My potential new friend was dressed to nines, perfect make up, lovely sparkly dress, matching jewelry, great shoes. I was envious, but I was having a great time conversing with her. The place was packed, we didn't mind waiting for a drink while chatting. It seemed my body was in sensory overload, I didn't know what was going on. Finally a bar keep came, my new friend asked me what I wanted to drink............and I panicked. I don't know what happened. I only had one drink so far that night. I usually have 2 at the most, so alcohol was not a factor.

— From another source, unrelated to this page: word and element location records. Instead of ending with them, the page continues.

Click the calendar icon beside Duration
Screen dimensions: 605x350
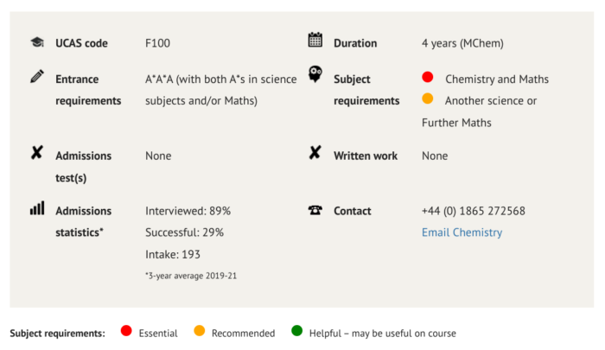[315, 40]
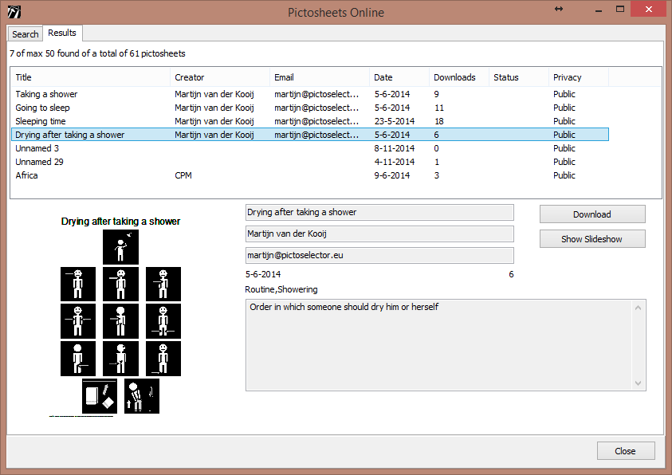This screenshot has width=672, height=475.
Task: Switch to the Search tab
Action: 25,34
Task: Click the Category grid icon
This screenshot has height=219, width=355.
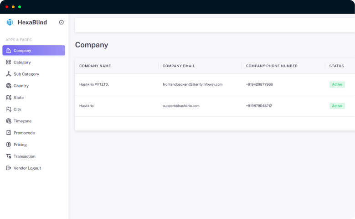Action: pos(9,63)
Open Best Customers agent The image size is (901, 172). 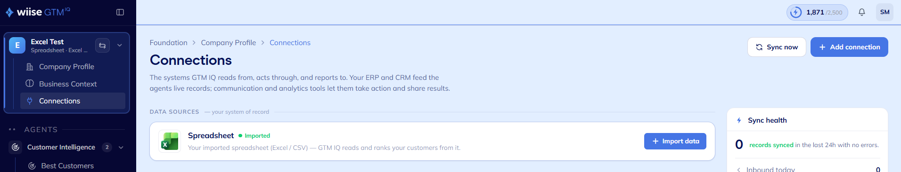coord(67,165)
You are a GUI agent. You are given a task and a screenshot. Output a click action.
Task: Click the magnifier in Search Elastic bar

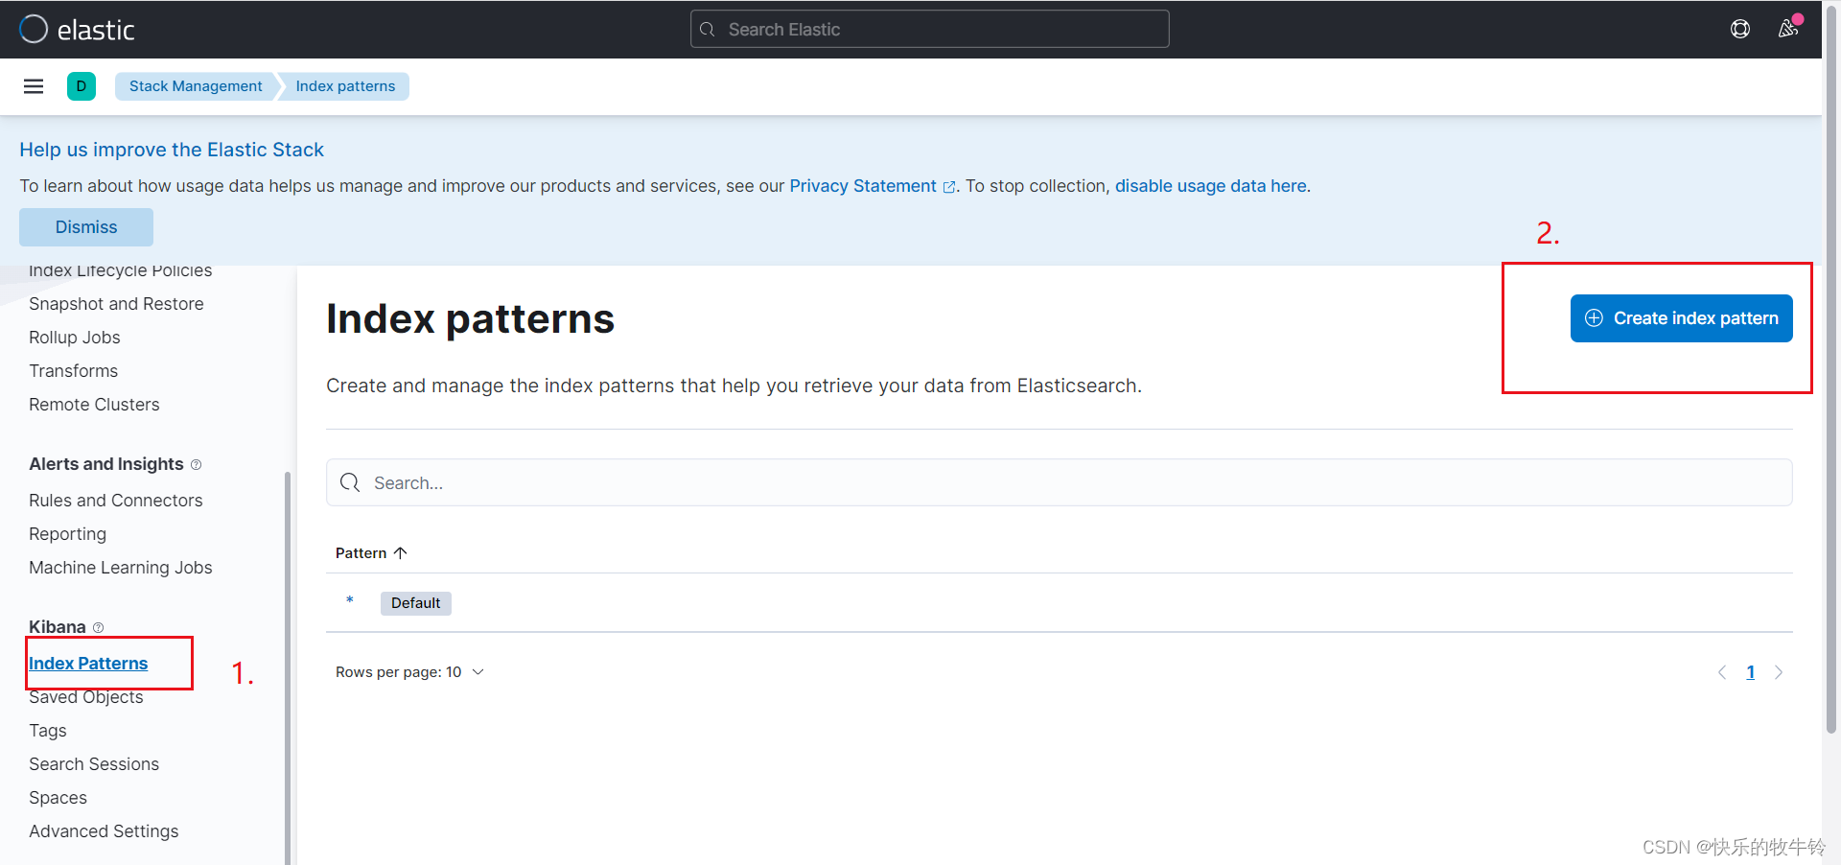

I usually buy drinks, even dressed, but still, I don't know why I responded the way I did. I thanked her but said 'no thank you' and said 'no need to, I can buy my own'.. dumb on my part...broke the spell.....WHY??....it was stupid!.. I ordered a beer. One of her friends were performing so she left to watch. I drank half of my beer and fled. Missed opportunity? Who knows what may have happened, probably nothing but a good time meeting new friends. Would I have responded to her if things would have gotten more serious. I think about it after the fact, and it is possible. I feel regret. It was totally out of my life experience, I didn't know what to do. I still think, what if? I was really attracted to her, the initial attraction was more than any other person I have met in years. Maybe it was that attraction that spooked me. Maybe I just got scared, of what, I really don't know, well I kind of know but not completely sure.
Anyone else have an experience like this? Any insights would be greatly appreciated.